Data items
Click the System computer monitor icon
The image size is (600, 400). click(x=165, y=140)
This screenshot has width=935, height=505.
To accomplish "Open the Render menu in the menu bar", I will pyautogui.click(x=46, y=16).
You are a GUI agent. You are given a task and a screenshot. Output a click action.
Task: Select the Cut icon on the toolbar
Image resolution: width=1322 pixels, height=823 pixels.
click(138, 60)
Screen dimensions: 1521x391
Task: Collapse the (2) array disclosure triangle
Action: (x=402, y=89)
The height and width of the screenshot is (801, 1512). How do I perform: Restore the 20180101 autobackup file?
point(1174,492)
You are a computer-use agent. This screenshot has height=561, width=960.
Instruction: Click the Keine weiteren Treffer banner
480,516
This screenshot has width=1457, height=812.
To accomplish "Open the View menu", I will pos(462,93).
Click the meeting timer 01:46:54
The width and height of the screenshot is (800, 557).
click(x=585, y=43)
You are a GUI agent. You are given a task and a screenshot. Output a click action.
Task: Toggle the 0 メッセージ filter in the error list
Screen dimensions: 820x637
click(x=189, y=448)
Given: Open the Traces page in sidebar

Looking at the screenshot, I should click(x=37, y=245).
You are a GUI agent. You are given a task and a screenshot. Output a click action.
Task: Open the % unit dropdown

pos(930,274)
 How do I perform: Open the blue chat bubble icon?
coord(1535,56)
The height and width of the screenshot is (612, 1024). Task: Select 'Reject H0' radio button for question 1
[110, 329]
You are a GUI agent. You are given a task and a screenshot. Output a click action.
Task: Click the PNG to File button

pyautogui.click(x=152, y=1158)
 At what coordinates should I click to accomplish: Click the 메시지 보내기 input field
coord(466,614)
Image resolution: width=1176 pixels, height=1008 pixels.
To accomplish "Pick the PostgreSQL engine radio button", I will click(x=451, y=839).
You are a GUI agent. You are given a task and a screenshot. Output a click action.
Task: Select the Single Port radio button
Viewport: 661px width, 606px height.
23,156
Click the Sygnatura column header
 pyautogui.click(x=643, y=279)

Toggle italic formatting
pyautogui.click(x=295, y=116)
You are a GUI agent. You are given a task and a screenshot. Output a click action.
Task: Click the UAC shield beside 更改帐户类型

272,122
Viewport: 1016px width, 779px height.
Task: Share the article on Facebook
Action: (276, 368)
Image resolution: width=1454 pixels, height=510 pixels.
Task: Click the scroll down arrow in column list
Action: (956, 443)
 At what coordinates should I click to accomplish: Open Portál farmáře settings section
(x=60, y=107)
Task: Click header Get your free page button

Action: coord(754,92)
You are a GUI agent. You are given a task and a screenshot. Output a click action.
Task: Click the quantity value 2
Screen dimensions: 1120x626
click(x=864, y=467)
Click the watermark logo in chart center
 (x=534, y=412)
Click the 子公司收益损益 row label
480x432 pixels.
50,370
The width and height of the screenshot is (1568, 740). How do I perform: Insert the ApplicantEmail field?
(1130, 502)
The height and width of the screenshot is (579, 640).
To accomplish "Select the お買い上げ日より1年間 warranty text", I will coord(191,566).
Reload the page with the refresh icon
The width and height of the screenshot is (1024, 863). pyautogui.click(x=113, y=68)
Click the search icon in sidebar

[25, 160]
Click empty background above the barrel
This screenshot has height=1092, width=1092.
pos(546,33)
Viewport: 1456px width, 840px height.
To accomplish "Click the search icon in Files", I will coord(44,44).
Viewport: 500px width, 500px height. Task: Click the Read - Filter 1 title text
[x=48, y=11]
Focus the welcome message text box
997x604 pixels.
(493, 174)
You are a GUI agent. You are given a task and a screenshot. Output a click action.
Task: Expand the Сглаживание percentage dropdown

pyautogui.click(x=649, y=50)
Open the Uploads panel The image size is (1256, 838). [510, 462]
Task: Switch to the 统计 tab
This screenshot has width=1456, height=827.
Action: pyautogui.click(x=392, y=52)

WHAT YOU NEED TO DO
Restate every line of the data word for word.

EXERCISE RESPONSE
Click the System computer monitor icon
The image size is (600, 400). click(x=165, y=140)
This screenshot has width=935, height=505.
To accomplish "Open the Render menu in the menu bar", I will pyautogui.click(x=46, y=16).
You are a GUI agent. You are given a task and a screenshot. Output a click action.
Task: Select the Cut icon on the toolbar
Image resolution: width=1322 pixels, height=823 pixels.
click(138, 60)
Screen dimensions: 1521x391
Task: Collapse the (2) array disclosure triangle
Action: (x=402, y=89)
The height and width of the screenshot is (801, 1512). How do I perform: Restore the 20180101 autobackup file?
point(1174,492)
You are a computer-use agent. This screenshot has height=561, width=960.
Instruction: Click the Keine weiteren Treffer banner
480,516
This screenshot has width=1457, height=812.
To accomplish "Open the View menu", I will pos(462,93).
Click the meeting timer 01:46:54
The width and height of the screenshot is (800, 557).
click(x=585, y=43)
You are a GUI agent. You are given a task and a screenshot. Output a click action.
Task: Toggle the 0 メッセージ filter in the error list
Screen dimensions: 820x637
click(x=189, y=448)
Given: Open the Traces page in sidebar

Looking at the screenshot, I should click(x=37, y=245).
You are a GUI agent. You are given a task and a screenshot. Output a click action.
Task: Open the % unit dropdown

pos(930,274)
 How do I perform: Open the blue chat bubble icon?
coord(1535,56)
The height and width of the screenshot is (612, 1024). Task: Select 'Reject H0' radio button for question 1
[110, 329]
You are a GUI agent. You are given a task and a screenshot. Output a click action.
Task: Click the PNG to File button

pyautogui.click(x=152, y=1158)
 At what coordinates should I click to accomplish: Click the 메시지 보내기 input field
coord(466,614)
Image resolution: width=1176 pixels, height=1008 pixels.
To accomplish "Pick the PostgreSQL engine radio button", I will click(x=451, y=839).
You are a GUI agent. You are given a task and a screenshot. Output a click action.
Task: Select the Single Port radio button
Viewport: 661px width, 606px height.
23,156
Click the Sygnatura column header
 pyautogui.click(x=643, y=279)

Toggle italic formatting
pyautogui.click(x=295, y=116)
You are a GUI agent. You are given a task and a screenshot. Output a click action.
Task: Click the UAC shield beside 更改帐户类型

272,122
Viewport: 1016px width, 779px height.
Task: Share the article on Facebook
Action: (276, 368)
Image resolution: width=1454 pixels, height=510 pixels.
Task: Click the scroll down arrow in column list
Action: (956, 443)
 At what coordinates should I click to accomplish: Open Portál farmáře settings section
(x=60, y=107)
Task: Click header Get your free page button

Action: coord(754,92)
You are a GUI agent. You are given a task and a screenshot. Output a click action.
Task: Click the quantity value 2
Screen dimensions: 1120x626
click(x=864, y=467)
Click the watermark logo in chart center
 (x=534, y=412)
Click the 子公司收益损益 row label
480x432 pixels.
50,370
The width and height of the screenshot is (1568, 740). How do I perform: Insert the ApplicantEmail field?
(1130, 502)
The height and width of the screenshot is (579, 640).
To accomplish "Select the お買い上げ日より1年間 warranty text", I will coord(191,566).
Reload the page with the refresh icon
The width and height of the screenshot is (1024, 863). pyautogui.click(x=113, y=68)
Click the search icon in sidebar

[25, 160]
Click empty background above the barrel
This screenshot has height=1092, width=1092.
pos(546,33)
Viewport: 1456px width, 840px height.
To accomplish "Click the search icon in Files", I will coord(44,44).
Viewport: 500px width, 500px height. Task: Click the Read - Filter 1 title text
[x=48, y=11]
Focus the welcome message text box
997x604 pixels.
(493, 174)
You are a GUI agent. You are given a task and a screenshot. Output a click action.
Task: Expand the Сглаживание percentage dropdown

pyautogui.click(x=649, y=50)
Open the Uploads panel The image size is (1256, 838). [510, 462]
Task: Switch to the 统计 tab
This screenshot has width=1456, height=827.
Action: pyautogui.click(x=392, y=52)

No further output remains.